En clair, les relations entre les deux hommes relèveraient davantage du conflit que de la concertation. Conflit de personne ? La situation n’est pas nouvelle. Sans remonter aux années terribles du temps où Edith Cresson était ministre de l’Agriculture, ses successeurs, de gauche comme de droite, n’ont jamais manqué d’avoir des relations compliquées avec les leaders du syndicat majoritaire. Jean Glavany et Luc Guyau avaient fini par ne plus se parler. Michel Barnier, Bruno Le Maire, ministres de droite, entretenaient des relations parfois plus violentes que celles des deux protagonistes d’aujourd’hui. Les céréaliers gardent un souvenir épouvantable d’un Michel Barnier, initiateur d’une politique de redistribution vers l’élevage.

Xavier Beulin et Stéphane Le Foll se retrouvent dans cette situation. Le premier ne manque pas de contradictions à résoudre au sein de ses propres troupes. La Pac redistributrice à la Stéphane Le Foll heurte, évidemment, les producteurs de grandes cultures sans complètement satisfaire les éleveurs. Si les producteurs de lait représentés par la FNPL, de même que les Jeunes Agriculteurs ou encore les éleveurs d’ovins, s’en satisfont globalement, les producteurs de viande bovine en demandent davantage. Déjà, Jean-Michel Lemétayer avait eu à résoudre cette contradiction d’intérêts. Donner quitus à une politique sans pouvoir trop l’affirmer pour éviter l’explosion du syndicat est un art difficile. Le patron de la FNSEA y risque des attaques trop évidentes des syndicats minoritaires, de la Coordination rurale surtout.

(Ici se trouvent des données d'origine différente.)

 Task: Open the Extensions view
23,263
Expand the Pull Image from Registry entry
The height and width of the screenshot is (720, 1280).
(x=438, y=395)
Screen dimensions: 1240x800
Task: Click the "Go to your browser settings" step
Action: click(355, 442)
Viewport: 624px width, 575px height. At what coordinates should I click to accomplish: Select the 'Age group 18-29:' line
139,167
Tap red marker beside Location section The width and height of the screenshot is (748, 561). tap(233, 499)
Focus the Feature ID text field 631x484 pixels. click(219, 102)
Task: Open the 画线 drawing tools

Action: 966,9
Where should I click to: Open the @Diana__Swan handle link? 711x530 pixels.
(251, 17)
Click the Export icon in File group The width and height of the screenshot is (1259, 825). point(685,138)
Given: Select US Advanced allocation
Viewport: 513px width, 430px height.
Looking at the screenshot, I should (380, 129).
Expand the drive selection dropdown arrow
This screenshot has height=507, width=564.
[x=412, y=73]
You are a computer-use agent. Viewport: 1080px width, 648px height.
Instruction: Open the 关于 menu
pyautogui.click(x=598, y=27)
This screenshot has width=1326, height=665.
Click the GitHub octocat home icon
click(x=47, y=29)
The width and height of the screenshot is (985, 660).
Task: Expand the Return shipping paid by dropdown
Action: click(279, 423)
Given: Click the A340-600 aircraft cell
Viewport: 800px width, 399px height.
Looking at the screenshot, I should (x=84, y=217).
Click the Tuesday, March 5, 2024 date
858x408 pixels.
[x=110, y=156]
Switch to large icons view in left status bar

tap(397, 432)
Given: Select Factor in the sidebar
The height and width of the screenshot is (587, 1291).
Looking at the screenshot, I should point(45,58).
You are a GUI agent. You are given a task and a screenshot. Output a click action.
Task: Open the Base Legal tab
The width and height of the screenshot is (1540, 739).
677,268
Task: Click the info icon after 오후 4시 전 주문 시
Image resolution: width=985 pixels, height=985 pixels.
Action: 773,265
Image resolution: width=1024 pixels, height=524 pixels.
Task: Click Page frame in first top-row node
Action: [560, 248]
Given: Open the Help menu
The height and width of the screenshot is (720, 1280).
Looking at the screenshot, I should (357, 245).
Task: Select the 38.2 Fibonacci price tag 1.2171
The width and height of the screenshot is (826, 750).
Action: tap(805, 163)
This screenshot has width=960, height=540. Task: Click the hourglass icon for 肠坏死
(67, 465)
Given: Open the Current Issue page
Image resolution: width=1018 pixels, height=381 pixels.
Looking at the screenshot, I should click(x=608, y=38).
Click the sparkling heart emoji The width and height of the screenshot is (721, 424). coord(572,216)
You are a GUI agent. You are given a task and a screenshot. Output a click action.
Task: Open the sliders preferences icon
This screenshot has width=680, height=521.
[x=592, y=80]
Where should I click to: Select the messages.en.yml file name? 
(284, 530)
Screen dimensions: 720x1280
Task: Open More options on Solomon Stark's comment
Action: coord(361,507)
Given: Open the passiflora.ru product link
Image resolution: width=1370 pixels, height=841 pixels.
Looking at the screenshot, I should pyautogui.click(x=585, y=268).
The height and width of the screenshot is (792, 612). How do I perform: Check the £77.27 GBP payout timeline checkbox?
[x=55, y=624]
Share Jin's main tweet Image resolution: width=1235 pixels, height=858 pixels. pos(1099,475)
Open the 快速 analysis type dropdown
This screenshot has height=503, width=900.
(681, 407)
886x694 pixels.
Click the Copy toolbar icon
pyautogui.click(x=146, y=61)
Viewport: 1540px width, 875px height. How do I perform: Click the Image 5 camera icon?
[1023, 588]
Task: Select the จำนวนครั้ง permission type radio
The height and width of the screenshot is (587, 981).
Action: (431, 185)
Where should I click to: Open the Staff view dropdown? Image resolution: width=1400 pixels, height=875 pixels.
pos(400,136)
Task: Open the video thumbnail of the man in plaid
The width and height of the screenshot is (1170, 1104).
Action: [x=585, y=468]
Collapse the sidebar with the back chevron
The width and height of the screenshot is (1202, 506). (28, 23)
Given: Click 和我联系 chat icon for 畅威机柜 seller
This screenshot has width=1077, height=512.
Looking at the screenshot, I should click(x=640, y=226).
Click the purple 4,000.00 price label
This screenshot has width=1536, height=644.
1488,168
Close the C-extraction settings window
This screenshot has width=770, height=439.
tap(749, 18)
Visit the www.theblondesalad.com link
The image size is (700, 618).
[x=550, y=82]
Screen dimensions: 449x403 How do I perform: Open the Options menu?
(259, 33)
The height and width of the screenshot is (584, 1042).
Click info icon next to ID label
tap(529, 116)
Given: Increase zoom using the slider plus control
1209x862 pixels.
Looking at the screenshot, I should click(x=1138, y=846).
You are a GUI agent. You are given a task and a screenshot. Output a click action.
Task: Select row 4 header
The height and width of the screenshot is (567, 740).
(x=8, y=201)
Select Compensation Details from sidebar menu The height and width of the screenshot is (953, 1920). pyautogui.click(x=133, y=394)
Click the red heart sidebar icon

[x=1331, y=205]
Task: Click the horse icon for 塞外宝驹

Deuxième difficulté, le président de la FNSEA doit gérer les relations avec un pouvoir de gauche en sachant que la sensibilité de ses troupes se situe plutôt à droite. Pas question pour lui de ne pas afficher haut et fort son syndicalisme pleinement indépendant… tout en ne coupant pas les ponts avec le gouvernement. Hausser le ton devant un ministre de l’Agriculture (en d’autres situations, le ministre de l’Environnement aurait pu représenter ce « bouc émissaire ») tout en conservant l’écoute d’un président de la République et d’un Premier ministre est une stratégie. Elle fut déjà observée dans des contextes différents.

Contradictions

De son côté, Stéphane Le Foll ne manque pas non plus de contradictions à résoudre. Celle de concilier une carrière politique prometteuse, qui passe par de nouvelles responsabilités (porte- parole du gouvernement) tout en permettant de conserver le calme dans les campagnes. Celle aussi de la conciliation entre une agriculture productive et des mesures environnementales. Concilier le vote des agriculteurs avec celui des citadins écologistes en somme. Ce qui revient parfois à recevoir pas mal de coups. L’exemple des OGM est parlant. S’il s’est empressé de faire voter une loi interdisant le MON 810 début 2014, c’est peut-être pour satisfaire un électorat écologiste. Mais c’est surtout pour éviter toute ambiguïté, toute contestation, tirer un trait sur un OGM « de première génération » que peu défendent, pour passer aux autres. Il ne l’aurait pas fait, le débat passionnel aurait resurgi ce qui n’eut pas rendu service à la cause des OGM. A moins que les maïsiculteurs ne se soient officiellement engagés à ne pas cultiver de MON 810. C’était beaucoup leur demander, surtout avec une Coordination rurale à l’affût. Mais au final, Stéphane Le Foll passe pour le gendarme des OGM. Alors qu’il se veut un défenseur de la modernité et des technologies.

Dans ce contexte, la FNSEA aurait aimé le voir remplacé par Didier Guillaume, sénateur PS de la Drôme, réputé plus docile. Mais, ami de Stéphane Le Foll, proche de François Hollande, Didier Guillaume ne se serait sans doute pas révélé aussi accommodant que souhaité par le syndicalisme majoritaire.
Il reste que les deux hommes, Xavier Beulin et Stéphane Le Foll, ou leurs équipes respectives, se voient souvent. Lors de la discussion de la loi d’Avenir au Sénat, les deux hommes ont dîné ensemble. Relations cordiales où les sujets qui semblent fâcher furent abordés. Après, chacun a repris sa liberté. Chacun sa logique.